Although I myself agreed with him on this, I can’t imagine that the people who count money and metrics at universities will be thinking this way when it comes to considering an academic’s performance. Bean-counters want results and the digital humanities is a way of getting those results quickly and efficiently, but reliance on technology does not necessarily advance historical scholarship in the long run. Using technology to plough through digitised texts can provide quick “wins” like the hypothetical examples you provide above, but the danger is that the historical information locked away in undigitised and hard-to-read documents and other sources will get passed over as research that takes time and effort (and the learning of scripts and languages) will be neglected in favour of these easy outcomes.

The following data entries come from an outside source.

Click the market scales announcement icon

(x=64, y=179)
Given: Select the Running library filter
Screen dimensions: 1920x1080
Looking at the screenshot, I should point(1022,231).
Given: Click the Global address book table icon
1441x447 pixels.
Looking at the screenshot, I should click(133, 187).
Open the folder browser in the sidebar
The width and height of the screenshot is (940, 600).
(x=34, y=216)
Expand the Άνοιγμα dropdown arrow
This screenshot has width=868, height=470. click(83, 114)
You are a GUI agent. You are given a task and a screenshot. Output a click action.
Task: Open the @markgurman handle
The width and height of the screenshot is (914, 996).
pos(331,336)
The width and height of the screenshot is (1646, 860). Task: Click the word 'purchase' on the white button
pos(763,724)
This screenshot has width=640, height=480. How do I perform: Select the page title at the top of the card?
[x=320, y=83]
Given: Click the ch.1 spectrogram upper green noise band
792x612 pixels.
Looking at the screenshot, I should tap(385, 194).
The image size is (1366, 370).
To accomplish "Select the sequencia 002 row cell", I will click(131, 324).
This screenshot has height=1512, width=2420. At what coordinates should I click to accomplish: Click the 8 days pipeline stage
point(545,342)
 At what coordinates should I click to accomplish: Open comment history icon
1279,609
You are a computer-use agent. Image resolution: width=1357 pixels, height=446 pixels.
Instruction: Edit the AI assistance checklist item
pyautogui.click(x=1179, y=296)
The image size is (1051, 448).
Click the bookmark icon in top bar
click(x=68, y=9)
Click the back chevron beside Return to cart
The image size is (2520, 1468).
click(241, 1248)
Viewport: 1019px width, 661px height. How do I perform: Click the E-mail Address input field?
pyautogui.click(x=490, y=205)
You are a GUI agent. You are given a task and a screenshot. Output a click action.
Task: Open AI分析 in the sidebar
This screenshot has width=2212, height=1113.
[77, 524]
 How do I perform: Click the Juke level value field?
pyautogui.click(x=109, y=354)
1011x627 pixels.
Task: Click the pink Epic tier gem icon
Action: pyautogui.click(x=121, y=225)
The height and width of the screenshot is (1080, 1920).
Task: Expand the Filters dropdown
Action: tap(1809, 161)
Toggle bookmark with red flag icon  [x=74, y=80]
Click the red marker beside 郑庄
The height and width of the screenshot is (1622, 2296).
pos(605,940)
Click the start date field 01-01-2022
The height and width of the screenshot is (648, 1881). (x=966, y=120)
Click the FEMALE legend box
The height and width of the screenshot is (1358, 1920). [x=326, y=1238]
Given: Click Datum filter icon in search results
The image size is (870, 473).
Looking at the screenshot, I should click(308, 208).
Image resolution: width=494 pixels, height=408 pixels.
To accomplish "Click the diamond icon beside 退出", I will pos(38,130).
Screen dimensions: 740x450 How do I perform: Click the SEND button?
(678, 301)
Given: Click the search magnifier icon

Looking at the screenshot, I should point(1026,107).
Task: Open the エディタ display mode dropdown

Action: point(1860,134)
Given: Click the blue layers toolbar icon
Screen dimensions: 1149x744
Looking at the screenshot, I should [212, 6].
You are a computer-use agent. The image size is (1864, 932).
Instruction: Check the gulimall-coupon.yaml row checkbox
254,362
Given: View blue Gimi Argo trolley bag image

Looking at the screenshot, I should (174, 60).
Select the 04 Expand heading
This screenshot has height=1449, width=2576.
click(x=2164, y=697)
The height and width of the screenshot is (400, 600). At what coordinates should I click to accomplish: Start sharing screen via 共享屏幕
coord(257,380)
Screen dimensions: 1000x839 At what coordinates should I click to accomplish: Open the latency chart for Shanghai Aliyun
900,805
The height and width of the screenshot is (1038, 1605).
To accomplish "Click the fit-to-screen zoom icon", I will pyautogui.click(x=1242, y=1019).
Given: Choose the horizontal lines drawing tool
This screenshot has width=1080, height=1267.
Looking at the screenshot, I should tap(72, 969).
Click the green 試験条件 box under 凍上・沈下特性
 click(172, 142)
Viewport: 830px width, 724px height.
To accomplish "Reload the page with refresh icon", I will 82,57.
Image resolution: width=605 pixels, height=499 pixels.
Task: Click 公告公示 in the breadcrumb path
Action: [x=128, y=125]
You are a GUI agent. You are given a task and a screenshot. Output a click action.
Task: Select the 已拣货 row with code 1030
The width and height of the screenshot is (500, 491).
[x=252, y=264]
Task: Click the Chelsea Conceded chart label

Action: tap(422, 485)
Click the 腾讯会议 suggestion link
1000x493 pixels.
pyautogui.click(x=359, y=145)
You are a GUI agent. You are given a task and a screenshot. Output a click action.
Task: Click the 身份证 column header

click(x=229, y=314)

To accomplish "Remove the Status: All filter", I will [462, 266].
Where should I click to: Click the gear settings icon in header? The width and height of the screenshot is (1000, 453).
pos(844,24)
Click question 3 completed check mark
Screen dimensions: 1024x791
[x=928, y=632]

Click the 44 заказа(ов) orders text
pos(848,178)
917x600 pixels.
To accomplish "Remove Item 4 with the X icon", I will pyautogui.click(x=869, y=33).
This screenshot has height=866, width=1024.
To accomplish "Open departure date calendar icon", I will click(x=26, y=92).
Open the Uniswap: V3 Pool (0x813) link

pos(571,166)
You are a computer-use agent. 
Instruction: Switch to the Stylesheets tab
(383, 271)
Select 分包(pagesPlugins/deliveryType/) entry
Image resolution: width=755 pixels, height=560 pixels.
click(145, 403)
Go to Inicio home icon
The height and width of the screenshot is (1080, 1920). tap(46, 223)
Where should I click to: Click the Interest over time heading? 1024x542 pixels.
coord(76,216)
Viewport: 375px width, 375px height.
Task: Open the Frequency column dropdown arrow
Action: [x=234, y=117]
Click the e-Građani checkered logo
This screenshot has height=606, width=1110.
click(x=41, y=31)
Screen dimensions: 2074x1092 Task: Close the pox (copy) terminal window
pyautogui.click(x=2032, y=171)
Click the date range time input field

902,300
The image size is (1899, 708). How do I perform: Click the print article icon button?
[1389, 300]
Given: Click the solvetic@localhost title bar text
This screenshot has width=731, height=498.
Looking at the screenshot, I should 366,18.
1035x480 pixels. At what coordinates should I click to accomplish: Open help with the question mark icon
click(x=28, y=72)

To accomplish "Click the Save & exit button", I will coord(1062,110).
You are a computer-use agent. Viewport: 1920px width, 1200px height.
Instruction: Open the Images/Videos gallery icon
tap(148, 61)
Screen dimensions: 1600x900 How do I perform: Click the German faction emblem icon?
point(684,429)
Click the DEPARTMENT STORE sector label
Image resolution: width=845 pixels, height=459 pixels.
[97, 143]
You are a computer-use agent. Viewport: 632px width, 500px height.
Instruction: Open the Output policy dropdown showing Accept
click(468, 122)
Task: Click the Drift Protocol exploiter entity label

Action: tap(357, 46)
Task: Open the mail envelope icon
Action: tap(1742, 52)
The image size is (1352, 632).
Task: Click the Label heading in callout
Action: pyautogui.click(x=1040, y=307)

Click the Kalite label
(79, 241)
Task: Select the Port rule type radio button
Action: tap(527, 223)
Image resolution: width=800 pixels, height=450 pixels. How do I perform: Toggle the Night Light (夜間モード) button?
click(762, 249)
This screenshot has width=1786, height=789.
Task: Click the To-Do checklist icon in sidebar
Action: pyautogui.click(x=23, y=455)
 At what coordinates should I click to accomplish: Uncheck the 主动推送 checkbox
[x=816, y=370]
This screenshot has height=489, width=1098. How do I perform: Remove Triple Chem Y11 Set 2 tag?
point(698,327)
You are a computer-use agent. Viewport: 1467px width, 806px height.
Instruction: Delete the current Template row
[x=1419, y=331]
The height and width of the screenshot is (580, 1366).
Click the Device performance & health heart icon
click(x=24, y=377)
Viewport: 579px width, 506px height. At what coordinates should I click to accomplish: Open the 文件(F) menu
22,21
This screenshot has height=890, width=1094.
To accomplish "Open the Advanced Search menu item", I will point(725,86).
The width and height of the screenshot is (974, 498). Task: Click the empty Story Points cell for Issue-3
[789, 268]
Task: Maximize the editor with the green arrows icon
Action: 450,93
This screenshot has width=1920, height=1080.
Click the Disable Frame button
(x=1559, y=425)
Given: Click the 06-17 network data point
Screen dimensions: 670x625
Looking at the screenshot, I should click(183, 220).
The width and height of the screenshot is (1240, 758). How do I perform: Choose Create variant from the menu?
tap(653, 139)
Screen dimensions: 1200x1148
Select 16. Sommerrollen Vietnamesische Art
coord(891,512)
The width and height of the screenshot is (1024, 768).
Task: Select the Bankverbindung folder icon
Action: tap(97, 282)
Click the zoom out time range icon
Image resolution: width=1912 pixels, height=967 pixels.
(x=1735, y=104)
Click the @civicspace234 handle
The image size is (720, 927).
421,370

I can see why Sam Altman thinks that historians won’t exist in the future, but I don’t think it is because technology WILL soon have the ability to replace good historical scholarship, it’s because people (and especially those who count money and metrics and also people who work for or run LLM companies) BELIEVE that technology will soon have that ability. Some big questions can probably be answered by AI-assisted corpus analysis, but unless people can add new materials and perspectives from actual academic study of documents and other materials, the writing of history will end up as little more than technology-assisted regurgitation of slop based on the same old set of materials and perspectives.

Chad
Chad
8 months ago

“[U]sing DH tools to engage in ever-more obscure investigations of their already obscure research topics, and publishing their findings in journals behind paywalls” made me chuckle.

Christopher L. Caterine, in his book Leaving Academia: A Practical Guide, talks about realizing that the global audience for his academic writing on the subject of his PhD in classics, the poetry of Virgil (or something like that), was about a dozen people. I.e., academia loves to create tiny echo chambers where obscure researchers discuss their obscure research in a completely obscure manner. Caterine then became a corporate consultant.